When two galaxies merge, individual stars rarely collide because they are separated by such enormous distances, but the gas and dust of the galaxies do interact — with spectacular results. The brightness blooming in the centre of NGC 3256 gives away its status as a powerful starburst galaxy, host to vast amounts of infant stars born into groups and clusters. These stars shine most brightly in the far infrared, making NGC 3256 exceedingly luminous in this wavelength domain. Because of this radiation, it is classified as a Luminous Infrared Galaxy.

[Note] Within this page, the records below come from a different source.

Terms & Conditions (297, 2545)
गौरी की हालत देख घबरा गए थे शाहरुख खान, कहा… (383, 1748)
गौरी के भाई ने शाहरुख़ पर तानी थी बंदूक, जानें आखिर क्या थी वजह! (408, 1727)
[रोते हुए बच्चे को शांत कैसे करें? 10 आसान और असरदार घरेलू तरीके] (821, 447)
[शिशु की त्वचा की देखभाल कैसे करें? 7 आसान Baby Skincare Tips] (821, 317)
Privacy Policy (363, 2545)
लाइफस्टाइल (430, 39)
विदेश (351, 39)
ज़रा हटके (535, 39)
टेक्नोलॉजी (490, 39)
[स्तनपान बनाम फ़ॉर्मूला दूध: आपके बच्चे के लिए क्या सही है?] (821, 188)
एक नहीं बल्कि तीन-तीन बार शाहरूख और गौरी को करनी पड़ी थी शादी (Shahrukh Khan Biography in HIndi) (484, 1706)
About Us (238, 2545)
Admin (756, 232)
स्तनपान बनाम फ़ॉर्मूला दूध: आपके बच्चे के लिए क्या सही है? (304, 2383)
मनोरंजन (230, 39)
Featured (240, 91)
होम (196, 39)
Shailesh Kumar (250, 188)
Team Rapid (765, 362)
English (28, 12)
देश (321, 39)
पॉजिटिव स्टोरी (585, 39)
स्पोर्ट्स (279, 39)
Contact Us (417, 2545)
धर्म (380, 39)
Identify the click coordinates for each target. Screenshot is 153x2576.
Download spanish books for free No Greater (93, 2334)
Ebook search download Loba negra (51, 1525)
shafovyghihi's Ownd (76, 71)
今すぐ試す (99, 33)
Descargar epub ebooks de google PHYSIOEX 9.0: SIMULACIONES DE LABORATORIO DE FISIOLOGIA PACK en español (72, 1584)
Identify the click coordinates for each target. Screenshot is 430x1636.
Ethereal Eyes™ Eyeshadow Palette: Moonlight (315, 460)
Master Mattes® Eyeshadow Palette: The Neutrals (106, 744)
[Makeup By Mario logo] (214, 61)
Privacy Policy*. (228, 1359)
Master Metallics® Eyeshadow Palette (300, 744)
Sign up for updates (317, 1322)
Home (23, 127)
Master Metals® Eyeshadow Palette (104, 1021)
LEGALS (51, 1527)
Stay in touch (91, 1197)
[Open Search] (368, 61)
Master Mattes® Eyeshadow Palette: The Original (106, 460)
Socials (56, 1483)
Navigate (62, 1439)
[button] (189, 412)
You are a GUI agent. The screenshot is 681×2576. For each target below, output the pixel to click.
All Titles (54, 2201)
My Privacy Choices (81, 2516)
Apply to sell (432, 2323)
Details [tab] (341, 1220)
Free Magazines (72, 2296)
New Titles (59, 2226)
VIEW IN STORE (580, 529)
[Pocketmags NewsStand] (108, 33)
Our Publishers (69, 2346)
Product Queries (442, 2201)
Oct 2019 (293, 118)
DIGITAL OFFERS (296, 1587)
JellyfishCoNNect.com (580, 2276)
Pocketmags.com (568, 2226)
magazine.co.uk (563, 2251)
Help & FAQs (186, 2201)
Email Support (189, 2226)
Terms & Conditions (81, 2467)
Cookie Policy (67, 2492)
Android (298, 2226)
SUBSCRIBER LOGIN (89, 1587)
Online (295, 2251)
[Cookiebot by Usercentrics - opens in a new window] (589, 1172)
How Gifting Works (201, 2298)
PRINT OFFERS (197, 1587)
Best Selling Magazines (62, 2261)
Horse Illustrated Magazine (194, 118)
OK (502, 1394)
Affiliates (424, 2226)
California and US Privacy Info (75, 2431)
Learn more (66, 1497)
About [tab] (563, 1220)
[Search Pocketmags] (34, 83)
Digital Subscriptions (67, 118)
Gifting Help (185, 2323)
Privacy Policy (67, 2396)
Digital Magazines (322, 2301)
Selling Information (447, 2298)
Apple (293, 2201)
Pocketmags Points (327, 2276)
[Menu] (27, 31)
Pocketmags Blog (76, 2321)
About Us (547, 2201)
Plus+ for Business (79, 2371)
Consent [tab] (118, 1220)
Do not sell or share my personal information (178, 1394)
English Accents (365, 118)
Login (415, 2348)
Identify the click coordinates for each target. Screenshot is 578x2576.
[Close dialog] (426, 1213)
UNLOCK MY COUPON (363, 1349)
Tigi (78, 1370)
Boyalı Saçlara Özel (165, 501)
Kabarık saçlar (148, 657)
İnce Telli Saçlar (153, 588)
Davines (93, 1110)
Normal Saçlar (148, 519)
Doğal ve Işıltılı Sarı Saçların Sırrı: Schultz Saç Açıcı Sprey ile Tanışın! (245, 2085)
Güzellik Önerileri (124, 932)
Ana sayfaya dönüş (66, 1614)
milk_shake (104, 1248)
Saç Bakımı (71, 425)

NGC 3256 has been the subject of much study due to its luminosity, its proximity, and its orientation: astronomers observe its face-on orientation, that shows the disc in all its splendour. NGC 3256 provides an ideal target to investigate starbursts that have been triggered by galaxy mergers. It holds particular promise to further our understanding of the properties of young star clusters in tidal tails.

As well as being lit up by over 1000 bright star clusters, the central region of NGC 3256 is also home to crisscrossing threads of dark dust and a large disc of molecular gas spinning around two distinct nuclei — the relics of the two original galaxies. One nucleus is largely obscured, only unveiled in infrared, radio and X-ray wavelengths.

These two initial galaxies were gas-rich and had similar masses, as they seem to be exerting roughly equal influence on each other. Their spiral disks are no longer distinct, and in a few hundred million years time, their nuclei will also merge and the two galaxies will likely become united as a large elliptical galaxy.

NGC 3256 was previously imaged through fewer filters by the NASA/ESA Hubble Space Telescope as part of a large collection of 59 images of merging galaxies, released for Hubble’s 18th anniversary on 24th April 2008.